I know I won’t come home fully recovered and jumping with the joys of spring but I imagine I’ll be able to function. I want to attend outpatient appointments with my mental health team but alongside that I want to work in a bakery, go to ballet classes, help out with the younger ballet classes and prepare and cook my own meals and snacks from scratch. I could then channel my obsession with food down a productive and enjoyable route whilst still enjoying dance and exercise at a sensible level.
If I can maintain that lifestyle for a while then the next step will be learning to drive and getting a place of my own even if that’s renting a studio flat. Then the next step, and the one I’m most excited about will be becoming a mother. I’ve already decided for very personal reasons that I want to be single so I will go to a clinic and use a sperm donor to conceive.
I think it is good to go to this new unit with an image of what I want my life to look like when I come home. So this is me thinking of building a life worth living.

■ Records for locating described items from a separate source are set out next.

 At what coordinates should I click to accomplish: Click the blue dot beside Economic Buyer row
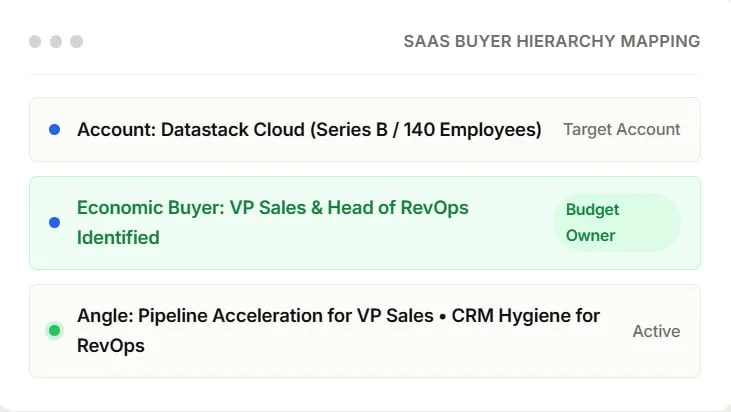pyautogui.click(x=55, y=222)
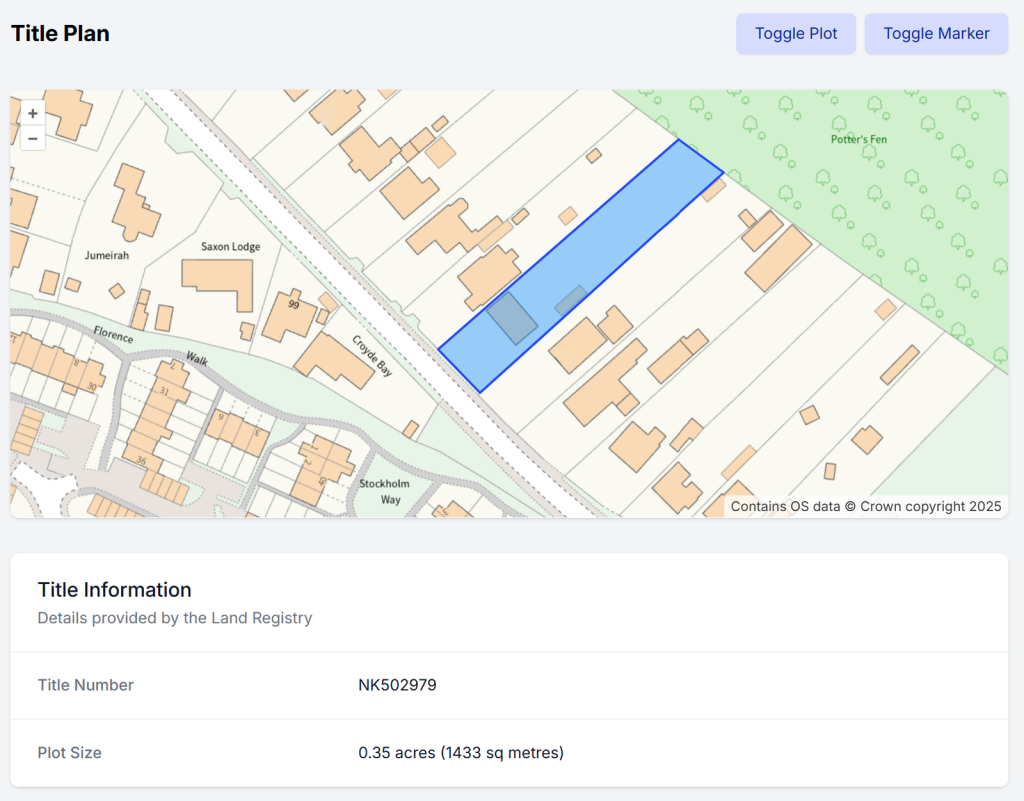This screenshot has width=1024, height=801.
Task: Click the plot size value 0.35 acres
Action: tap(461, 752)
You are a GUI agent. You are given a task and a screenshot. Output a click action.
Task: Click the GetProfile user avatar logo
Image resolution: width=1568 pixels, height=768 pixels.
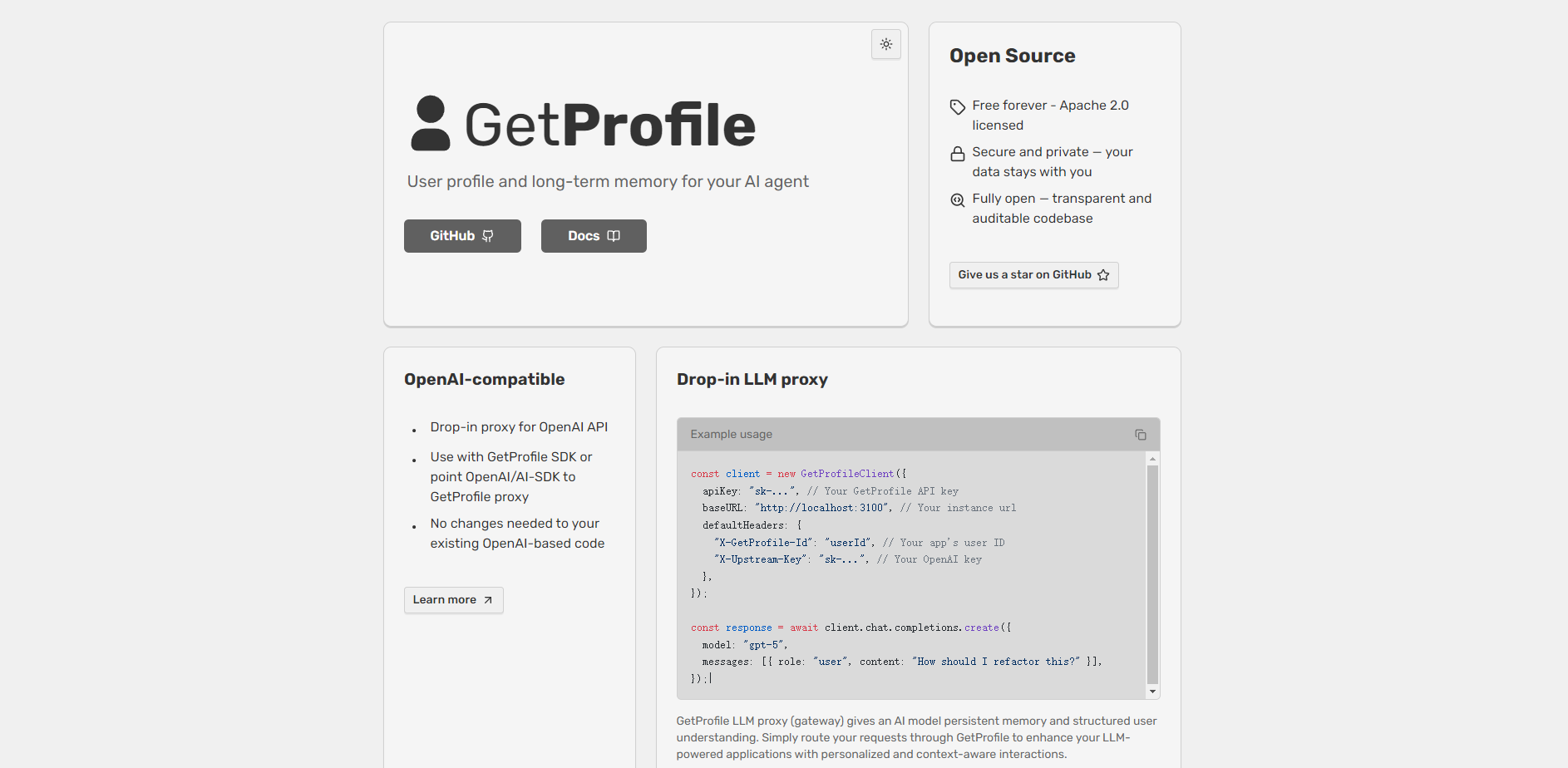(429, 124)
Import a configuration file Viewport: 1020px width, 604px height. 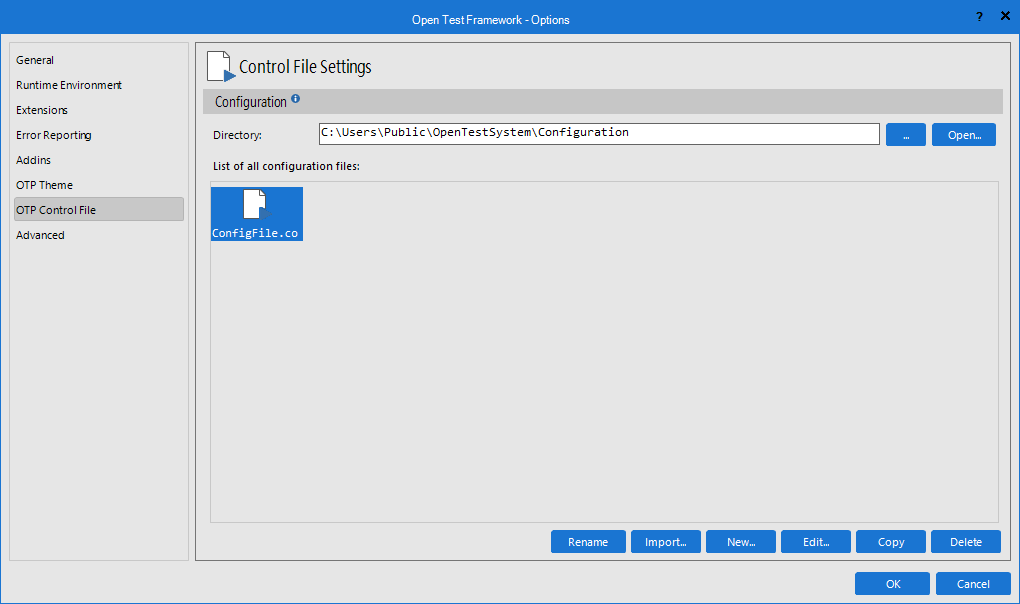[665, 541]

My dietitian introduced me to SMART goals and I find that they are a very useful and helpful concept. It feels to me like taking the ‘baby step’ approach which is often what is needed when recovering from mental illness.
SMART stands for Specific, Measurable, Achievable, Realistic and Time-based. So the goals that you set for yourself must be clear and well defined, you must be able to know when the goal has been achieved but it also must be something that is possible and not too far away. You should make a time frame for your goal which is suitable-it must be enough time to achieve the goal but not too much time so that you don’t feel unmotivated.
When first asked what my goals for recovery were I answered:
- Being able to eat any food.
- Have something more important to me than anorexia.
- No longer obsess over weight and shape
- Live instead of exist.
- Less thoughts of self harm and suicide.
- Able to love myself and others.
These goals are very big and broad. It would take a long time to achieve some of them and others are not specific nor measurable so it would be difficult to know when they have been achieved. SMART goals break these down into little chunks, for example “I will eat a new food a Friday” which will help me to become comfortable with a ‘fear food’ and slowly I can build on this goal in order to reach the big goal of being able to eat any food.
I think that SMART goals are definitely helpful when recovering from mental illness, they can be used for all sorts of illnesses and phobias. Whether you have the goal of catching a bus or going out with a friend or taking your medication or not giving into OCD, setting small, achievable goals can help you to reach the huge goal of recovery.